Archive for the 'Etc.' Category


Ch-ch-changes

Wow, how is it 2010? How am I 25 years old? Where did the time go? Now that it’s resolution time, here is the obligatory “I’m going to blog more” post (that always ends in failure). 2009 was pretty good to me. I started working with Books@Torontoist. I launched a Glee blog. My b5media stuff went well. @booksin140 surpassed 5,000 followers. Life is good.

I left a decent job at University of Toronto Press to pursue a bunch of insane projects. The idea that I’ll fall flat on my face and become completely broke and homeless is never too far from my mind. However, check that second sentence again. I’m 25. When else am I going to do something this brave/crazy/dumb?

I’ll be spending most of my time hanging out over at Bookclub-in-a-Box. We’re getting a physical space where we can host bookclubs, film screenings and more, and we’re expanding our online presence. I’ve been freelancing for this company for nearly three years and the time came to for them to step everything up a notch. So they brought me on board in a semi-full-time capacity (hence, the job leaving). We’re planning a lot of cool adult literary-type programming, so keep your ears to the ground. It should be a good time for all.

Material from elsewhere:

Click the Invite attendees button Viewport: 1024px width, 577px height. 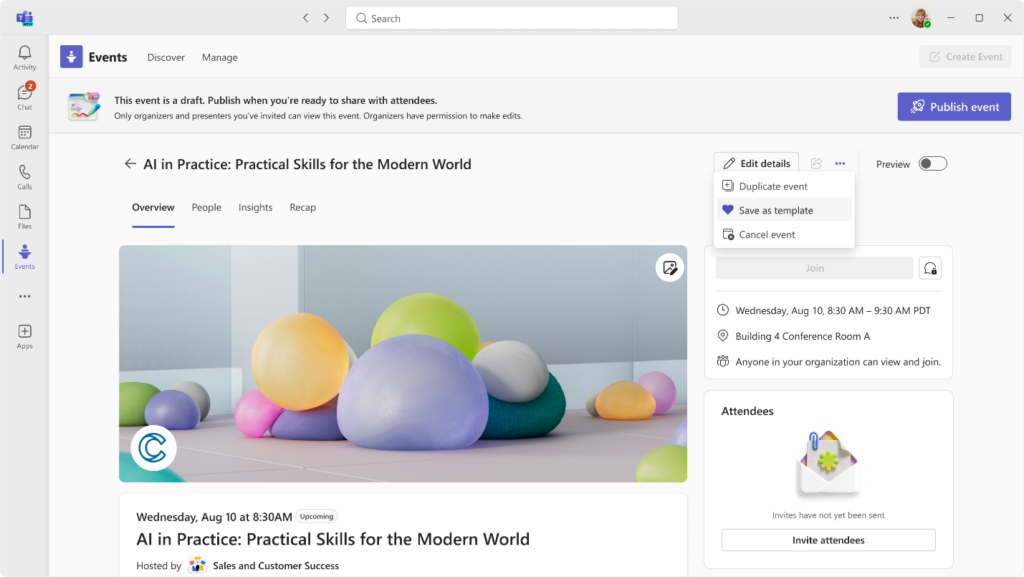828,540
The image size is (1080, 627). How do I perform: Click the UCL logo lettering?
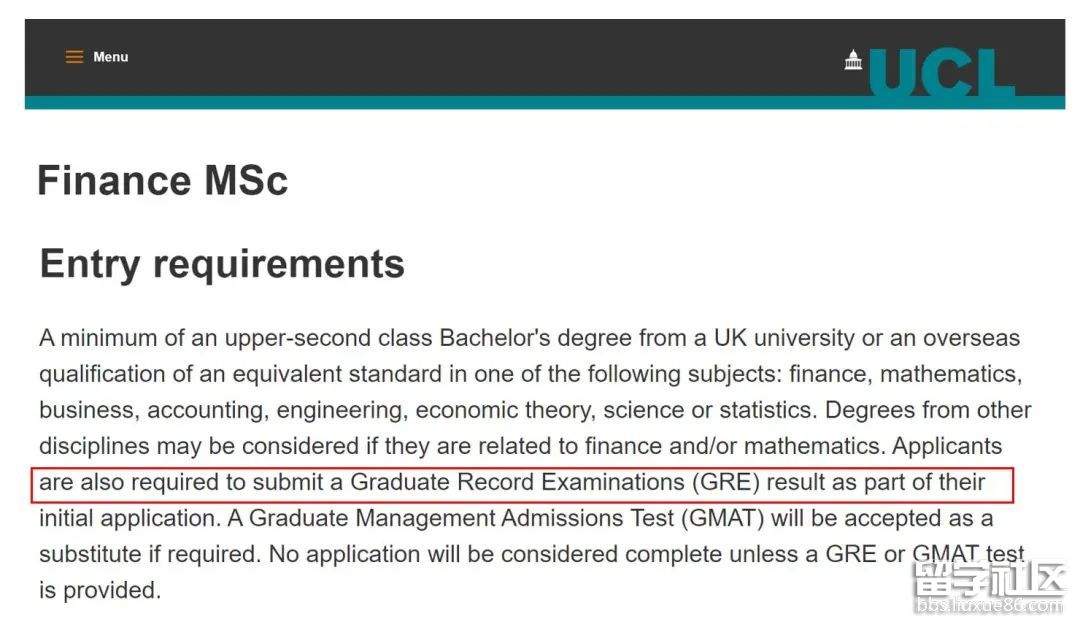click(x=942, y=72)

I’m hoping to spend some of 2010 focusing on me. Get my diet back on track. Get healthy again. Actually spend time with the guy who shares my bed. 2009 was exhausting and, unfortunately, my body and spirit was left on the back burner as I pursued all these (amazing!) projects. I’m giving veganism another shot. I’m exploring different ways I can get my body back in the kick-ass shape it was in college. I have no plans to run another Beep test, but I want to feel strong again. I haven’t felt strong in a long time.

I want to read more. Being asked to participate in several “Books of the Decade” lists and the Advent Books blog made me realize how unaware of my reading habits I am. I rarely read new releases. I rarely read Canadian releases. Part of this is that my personal tastes don’t necessarily line up with what’s happening with the literary scene right now. But, a larger part of it, is that I’m too lazy to stay on top of this kind of thing. My extreme distaste for hardcovers doesn’t help, but it’s not an excuse. I’m lazy. I need to stop being lazy.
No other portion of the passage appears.